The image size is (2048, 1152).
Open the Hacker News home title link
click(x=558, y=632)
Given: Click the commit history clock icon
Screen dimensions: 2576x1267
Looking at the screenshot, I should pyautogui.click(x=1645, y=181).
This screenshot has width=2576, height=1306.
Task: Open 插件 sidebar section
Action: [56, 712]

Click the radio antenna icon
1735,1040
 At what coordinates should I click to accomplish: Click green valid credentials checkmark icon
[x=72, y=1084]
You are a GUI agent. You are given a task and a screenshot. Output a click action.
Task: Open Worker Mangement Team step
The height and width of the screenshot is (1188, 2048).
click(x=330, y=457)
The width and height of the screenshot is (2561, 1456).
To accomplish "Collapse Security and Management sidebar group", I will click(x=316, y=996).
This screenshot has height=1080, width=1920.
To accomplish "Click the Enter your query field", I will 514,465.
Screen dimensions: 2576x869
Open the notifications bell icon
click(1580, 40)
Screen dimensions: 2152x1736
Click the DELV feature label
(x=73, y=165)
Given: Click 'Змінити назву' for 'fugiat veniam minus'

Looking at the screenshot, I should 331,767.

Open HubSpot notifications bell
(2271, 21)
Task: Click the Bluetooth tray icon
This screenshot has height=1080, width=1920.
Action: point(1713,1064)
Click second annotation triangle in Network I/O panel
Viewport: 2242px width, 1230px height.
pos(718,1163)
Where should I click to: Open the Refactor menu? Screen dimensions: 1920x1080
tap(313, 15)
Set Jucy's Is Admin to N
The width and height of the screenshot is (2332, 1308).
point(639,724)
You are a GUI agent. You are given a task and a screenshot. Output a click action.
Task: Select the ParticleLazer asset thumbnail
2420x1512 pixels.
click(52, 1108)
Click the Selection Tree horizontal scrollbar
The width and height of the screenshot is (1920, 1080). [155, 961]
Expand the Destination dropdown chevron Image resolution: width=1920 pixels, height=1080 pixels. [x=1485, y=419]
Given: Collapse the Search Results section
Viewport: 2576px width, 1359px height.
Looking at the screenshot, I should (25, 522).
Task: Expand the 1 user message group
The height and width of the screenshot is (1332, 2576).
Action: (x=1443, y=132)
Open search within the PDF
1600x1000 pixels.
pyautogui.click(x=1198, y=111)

==============================

• Work request: Exactly as they are written, print the entries again.

• Result of the exercise:
The image size is (2048, 1152).
Open the Hacker News home title link
click(x=558, y=632)
Given: Click the commit history clock icon
Screen dimensions: 2576x1267
Looking at the screenshot, I should pyautogui.click(x=1645, y=181).
This screenshot has width=2576, height=1306.
Task: Open 插件 sidebar section
Action: [56, 712]

Click the radio antenna icon
1735,1040
 At what coordinates should I click to accomplish: Click green valid credentials checkmark icon
[x=72, y=1084]
You are a GUI agent. You are given a task and a screenshot. Output a click action.
Task: Open Worker Mangement Team step
The height and width of the screenshot is (1188, 2048).
click(x=330, y=457)
The width and height of the screenshot is (2561, 1456).
To accomplish "Collapse Security and Management sidebar group", I will click(x=316, y=996).
This screenshot has height=1080, width=1920.
To accomplish "Click the Enter your query field", I will 514,465.
Screen dimensions: 2576x869
Open the notifications bell icon
click(1580, 40)
Screen dimensions: 2152x1736
Click the DELV feature label
(x=73, y=165)
Given: Click 'Змінити назву' for 'fugiat veniam minus'

Looking at the screenshot, I should 331,767.

Open HubSpot notifications bell
(2271, 21)
Task: Click the Bluetooth tray icon
This screenshot has height=1080, width=1920.
Action: point(1713,1064)
Click second annotation triangle in Network I/O panel
Viewport: 2242px width, 1230px height.
pos(718,1163)
Where should I click to: Open the Refactor menu? Screen dimensions: 1920x1080
tap(313, 15)
Set Jucy's Is Admin to N
The width and height of the screenshot is (2332, 1308).
point(639,724)
You are a GUI agent. You are given a task and a screenshot. Output a click action.
Task: Select the ParticleLazer asset thumbnail
2420x1512 pixels.
click(52, 1108)
Click the Selection Tree horizontal scrollbar
The width and height of the screenshot is (1920, 1080). [155, 961]
Expand the Destination dropdown chevron Image resolution: width=1920 pixels, height=1080 pixels. [x=1485, y=419]
Given: Collapse the Search Results section
Viewport: 2576px width, 1359px height.
Looking at the screenshot, I should (25, 522).
Task: Expand the 1 user message group
The height and width of the screenshot is (1332, 2576).
Action: (x=1443, y=132)
Open search within the PDF
1600x1000 pixels.
pyautogui.click(x=1198, y=111)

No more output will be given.